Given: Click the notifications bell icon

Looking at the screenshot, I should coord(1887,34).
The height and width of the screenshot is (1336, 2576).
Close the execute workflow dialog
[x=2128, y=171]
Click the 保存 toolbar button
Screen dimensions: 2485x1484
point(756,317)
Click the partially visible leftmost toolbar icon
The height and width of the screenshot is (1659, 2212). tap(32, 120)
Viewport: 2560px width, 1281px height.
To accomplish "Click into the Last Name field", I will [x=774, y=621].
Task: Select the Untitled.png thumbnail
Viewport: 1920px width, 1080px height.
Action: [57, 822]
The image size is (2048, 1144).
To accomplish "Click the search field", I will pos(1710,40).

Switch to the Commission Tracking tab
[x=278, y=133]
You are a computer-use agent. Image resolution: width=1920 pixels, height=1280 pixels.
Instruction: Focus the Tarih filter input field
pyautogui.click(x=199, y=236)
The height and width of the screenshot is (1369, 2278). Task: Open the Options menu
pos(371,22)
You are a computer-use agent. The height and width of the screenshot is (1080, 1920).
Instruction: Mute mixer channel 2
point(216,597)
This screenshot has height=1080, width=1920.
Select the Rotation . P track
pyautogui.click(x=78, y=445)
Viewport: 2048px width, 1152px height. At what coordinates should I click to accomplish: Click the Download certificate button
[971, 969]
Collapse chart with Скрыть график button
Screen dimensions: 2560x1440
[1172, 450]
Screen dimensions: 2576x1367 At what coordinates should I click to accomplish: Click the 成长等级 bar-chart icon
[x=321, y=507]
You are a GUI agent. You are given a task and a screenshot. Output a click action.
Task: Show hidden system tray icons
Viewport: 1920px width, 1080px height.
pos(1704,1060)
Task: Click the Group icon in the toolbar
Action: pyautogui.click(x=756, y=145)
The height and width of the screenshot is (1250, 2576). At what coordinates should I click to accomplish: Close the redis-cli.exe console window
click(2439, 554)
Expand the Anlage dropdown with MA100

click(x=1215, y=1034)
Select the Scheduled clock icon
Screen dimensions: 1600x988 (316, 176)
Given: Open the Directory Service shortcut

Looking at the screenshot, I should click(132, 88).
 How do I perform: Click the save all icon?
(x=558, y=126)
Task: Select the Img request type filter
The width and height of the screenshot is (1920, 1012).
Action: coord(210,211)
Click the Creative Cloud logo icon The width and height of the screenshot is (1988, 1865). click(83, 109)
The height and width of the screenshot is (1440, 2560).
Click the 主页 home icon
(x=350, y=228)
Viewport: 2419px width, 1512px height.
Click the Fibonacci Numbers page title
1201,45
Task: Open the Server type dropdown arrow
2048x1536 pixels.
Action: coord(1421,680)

+++

• [Required work]: Go through the material above and output exactly the lines from the one containing "Instruction: Mute mixer channel 2" through the one containing "Viewport: 2419px width, 1512px height.".

• [Written solution]:
Instruction: Mute mixer channel 2
point(216,597)
This screenshot has height=1080, width=1920.
Select the Rotation . P track
pyautogui.click(x=78, y=445)
Viewport: 2048px width, 1152px height. At what coordinates should I click to accomplish: Click the Download certificate button
[971, 969]
Collapse chart with Скрыть график button
Screen dimensions: 2560x1440
[1172, 450]
Screen dimensions: 2576x1367 At what coordinates should I click to accomplish: Click the 成长等级 bar-chart icon
[x=321, y=507]
You are a GUI agent. You are given a task and a screenshot. Output a click action.
Task: Show hidden system tray icons
Viewport: 1920px width, 1080px height.
pos(1704,1060)
Task: Click the Group icon in the toolbar
Action: pyautogui.click(x=756, y=145)
The height and width of the screenshot is (1250, 2576). At what coordinates should I click to accomplish: Close the redis-cli.exe console window
click(2439, 554)
Expand the Anlage dropdown with MA100

click(x=1215, y=1034)
Select the Scheduled clock icon
Screen dimensions: 1600x988 (316, 176)
Given: Open the Directory Service shortcut

Looking at the screenshot, I should click(132, 88).
 How do I perform: Click the save all icon?
(x=558, y=126)
Task: Select the Img request type filter
The width and height of the screenshot is (1920, 1012).
Action: coord(210,211)
Click the Creative Cloud logo icon The width and height of the screenshot is (1988, 1865). click(83, 109)
The height and width of the screenshot is (1440, 2560).
Click the 主页 home icon
(x=350, y=228)
Viewport: 2419px width, 1512px height.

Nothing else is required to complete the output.